Using gait analysis’ parameters to classify Parkinsonism: A data mining approach

• Published in: Computer methods and programs in biomedicine Vol. 180; p. 105033
• Main Authors: Ricciardi, Carlo, Amboni, Marianna, De Santis, Chiara, Improta, Giovanni, Volpe, Giampiero, Iuppariello, Luigi, Ricciardelli, Gianluca, D'Addio, Giovanni, Vitale, Carmine, Barone, Paolo, Cesarelli, Mario
• Format: Journal Article
• Language: English
• Published: Ireland Elsevier B.V 01.10.2019
• Subjects: Aged; Cohort Studies; Data Mining; Diagnosis, Differential; Female; Gait Analysis; Gradient boosted trees; Humans; Male; Middle Aged; Parkinson's disease; Parkinsonian Disorders - classification; Progressive supranuclear palsy; Random forests; Parkinson's disease; Gradient boosted trees; Data mining; Progressive supranuclear palsy; Gait analysis; Random forests
• ISSN: 0169-2607; 1872-7565; 1872-7565
• DOI: 10.1016/j.cmpb.2019.105033

•Acquisition of gait analysis for patients affected by PD and PSP.•Extraction of spatial and temporal parameters for each patient.•Implementation of ensembles of trees (Random forests and gradient boosted Tree) to distinguish typical and atypical forms of parkinson.

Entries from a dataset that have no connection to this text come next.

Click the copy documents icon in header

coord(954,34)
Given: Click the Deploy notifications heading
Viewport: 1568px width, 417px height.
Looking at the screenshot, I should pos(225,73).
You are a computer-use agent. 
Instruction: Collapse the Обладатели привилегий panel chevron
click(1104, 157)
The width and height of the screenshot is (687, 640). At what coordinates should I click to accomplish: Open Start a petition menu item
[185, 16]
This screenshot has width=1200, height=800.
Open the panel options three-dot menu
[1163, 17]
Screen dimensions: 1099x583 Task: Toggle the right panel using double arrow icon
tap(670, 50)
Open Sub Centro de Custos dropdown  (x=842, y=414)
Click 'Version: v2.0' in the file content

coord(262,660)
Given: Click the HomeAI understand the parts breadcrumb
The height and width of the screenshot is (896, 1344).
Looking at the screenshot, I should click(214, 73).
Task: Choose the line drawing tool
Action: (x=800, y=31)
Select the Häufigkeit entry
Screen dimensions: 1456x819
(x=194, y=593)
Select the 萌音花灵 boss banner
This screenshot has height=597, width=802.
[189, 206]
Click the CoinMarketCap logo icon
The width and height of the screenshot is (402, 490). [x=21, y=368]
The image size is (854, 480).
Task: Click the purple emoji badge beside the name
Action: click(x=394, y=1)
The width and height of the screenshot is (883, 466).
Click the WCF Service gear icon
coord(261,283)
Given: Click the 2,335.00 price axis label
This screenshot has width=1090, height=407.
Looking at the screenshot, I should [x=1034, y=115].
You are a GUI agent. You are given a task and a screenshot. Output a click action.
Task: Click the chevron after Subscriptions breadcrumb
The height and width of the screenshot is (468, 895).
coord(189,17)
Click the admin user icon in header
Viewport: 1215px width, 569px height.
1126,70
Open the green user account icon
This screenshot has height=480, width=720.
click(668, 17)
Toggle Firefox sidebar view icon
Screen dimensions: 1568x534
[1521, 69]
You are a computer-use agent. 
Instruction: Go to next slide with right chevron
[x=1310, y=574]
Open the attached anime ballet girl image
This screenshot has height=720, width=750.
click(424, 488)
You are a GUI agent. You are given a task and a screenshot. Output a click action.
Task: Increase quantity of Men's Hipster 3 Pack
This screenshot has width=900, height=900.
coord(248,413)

Parkinson's disease (PD) is the second most common neurodegenerative disorder in the world, while Progressive Supranuclear Palsy (PSP) is an atypical Parkinsonism resembling PD, especially in early stage. Assumed that gait dysfunctions represent a major motor symptom for both pathologies, gait analysis can provide clinicians with subclinical information reflecting subtle differences between these diseases. In this scenario, data mining can be exploited in order to differentiate PD patients at different stages of the disease course and PSP using all the variables acquired through gait analysis. A cohort of 46 subjects (divided into three groups) affected by PD patients at different stages and PSP patients was acquired through gait analysis and spatial and temporal parameters were analysed. Synthetic Minority Over-sampling Technique was used to balance our imbalanced dataset and cross-validation was applied to provide different training and testing sets. Then, Random Forests and Gradient Boosted Trees were implemented. Accuracy, error, precision, recall, specificity and sensitivity were computed for each group and for both algorithms, including 16 features. Random Forests obtained the highest accuracy (86.4%) but also specificity and sensitivity were particularly high, overcoming the 90% for PSP group. The novelty of the study is the use of a data mining approach on the spatial and temporal parameters of gait analysis in order to classify patients affected by typical (PD) and atypical Parkinsonism (PSP) based on gait patterns. This application would be helpful for clinicians to distinguish PSP from PD at early stage, when the differential diagnosis is particularly challenging.